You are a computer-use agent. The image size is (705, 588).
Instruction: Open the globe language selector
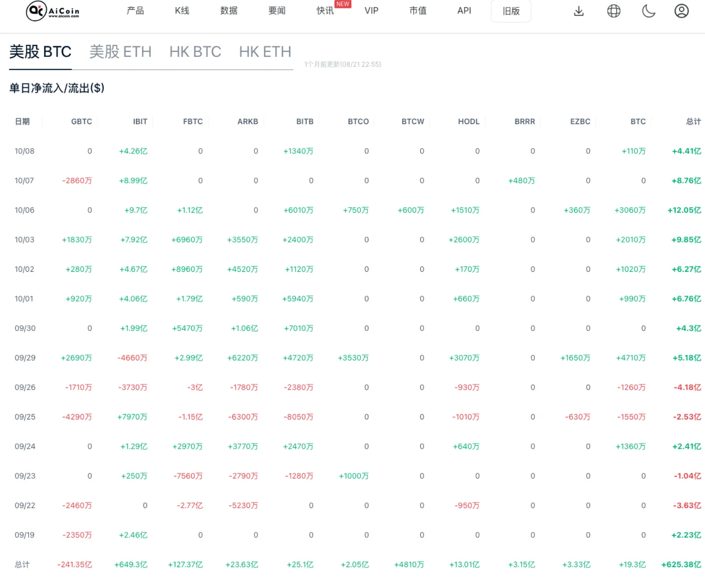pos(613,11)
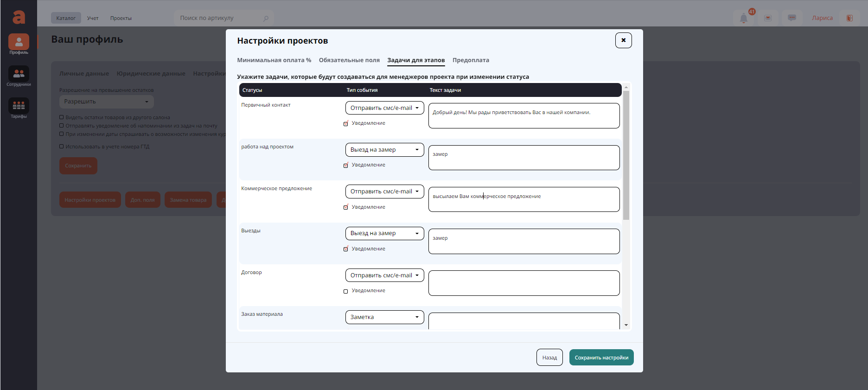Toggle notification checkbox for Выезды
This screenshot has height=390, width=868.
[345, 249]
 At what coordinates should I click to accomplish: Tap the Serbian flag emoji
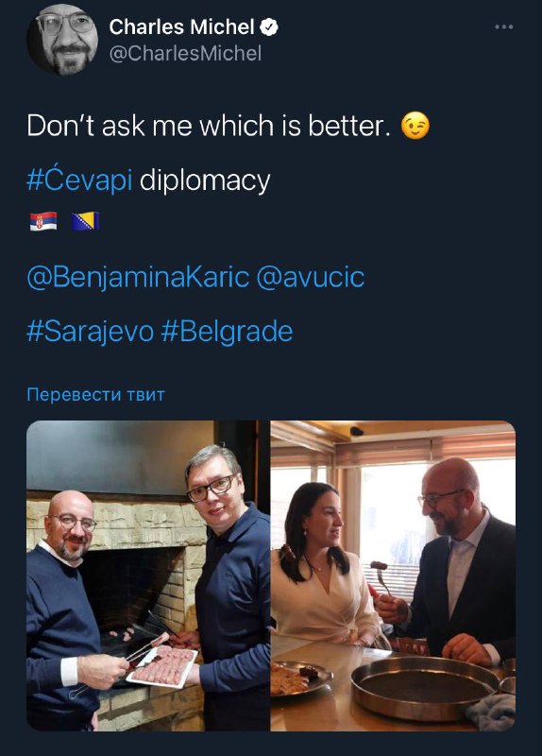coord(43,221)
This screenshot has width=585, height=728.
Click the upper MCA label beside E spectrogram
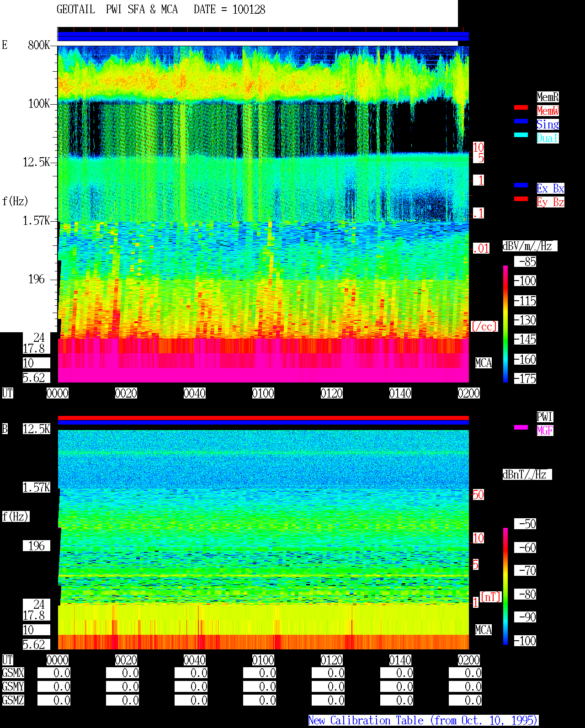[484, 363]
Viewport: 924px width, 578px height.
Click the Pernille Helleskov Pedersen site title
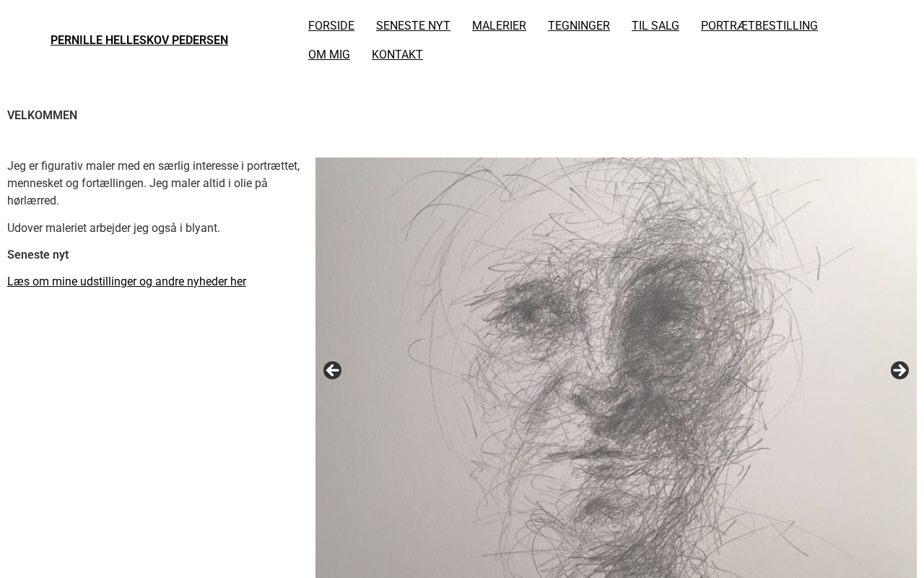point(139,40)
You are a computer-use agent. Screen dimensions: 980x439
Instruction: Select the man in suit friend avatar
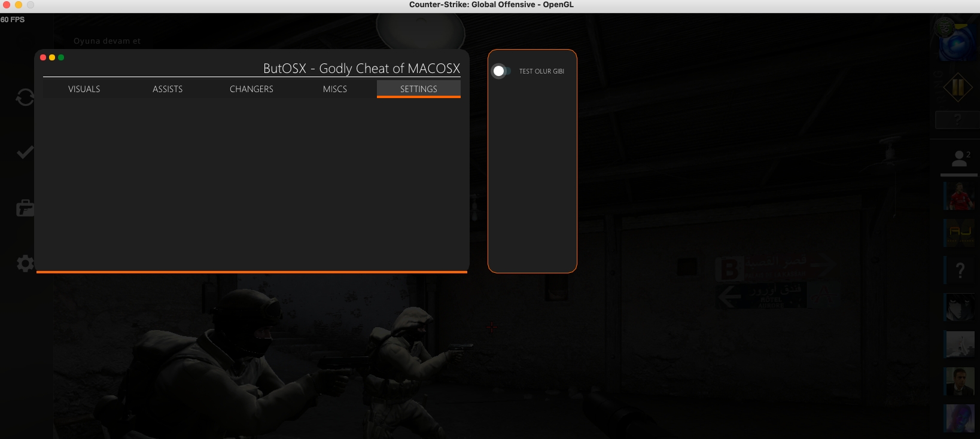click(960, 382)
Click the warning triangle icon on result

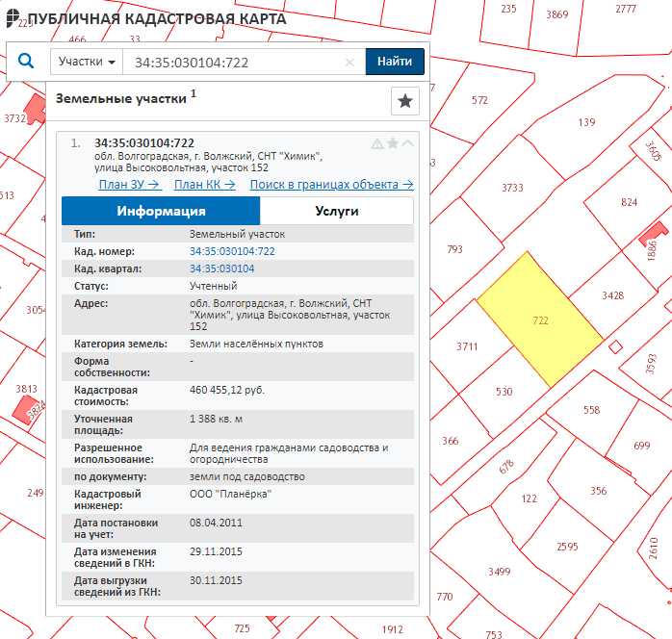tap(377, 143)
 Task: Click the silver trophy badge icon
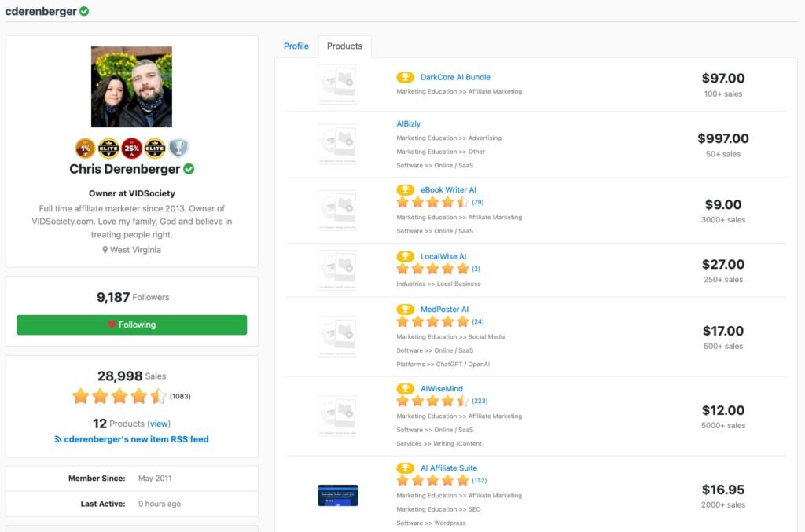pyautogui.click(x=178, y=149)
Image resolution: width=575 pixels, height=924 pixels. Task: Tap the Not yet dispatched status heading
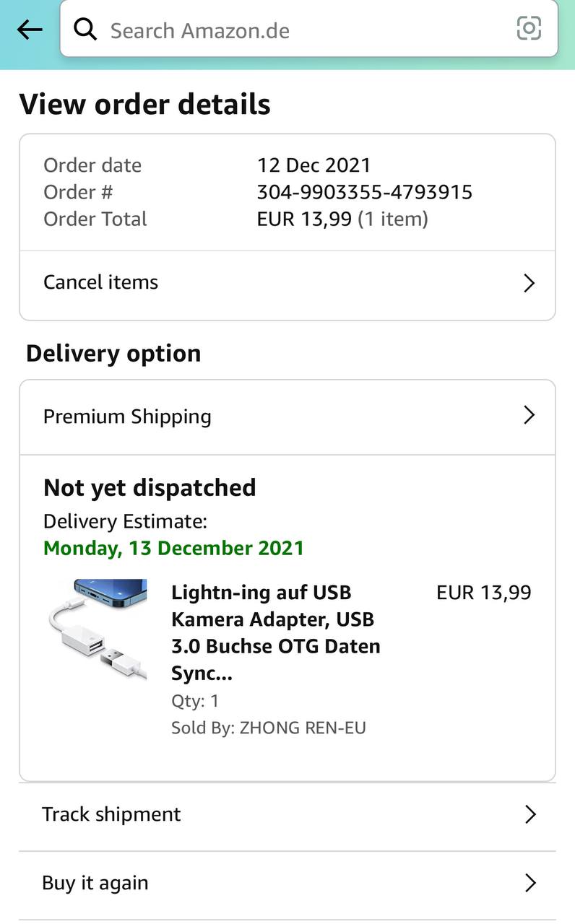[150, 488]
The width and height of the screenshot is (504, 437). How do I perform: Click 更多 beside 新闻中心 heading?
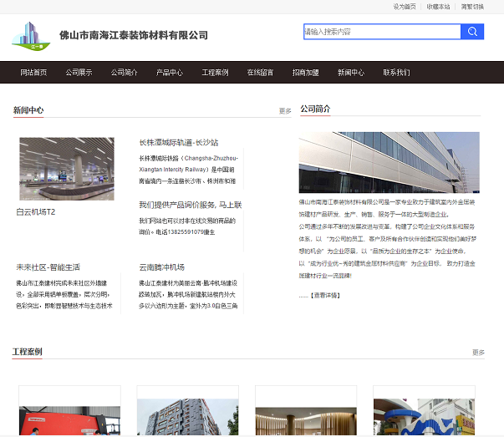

### Task details:
Spot the lines above that mention "agent" and copy them.

### Solution for this task:
You are a computer-use agent. The image size is (705, 588).
You are a computer-use agent. Screen dimensions: 980x439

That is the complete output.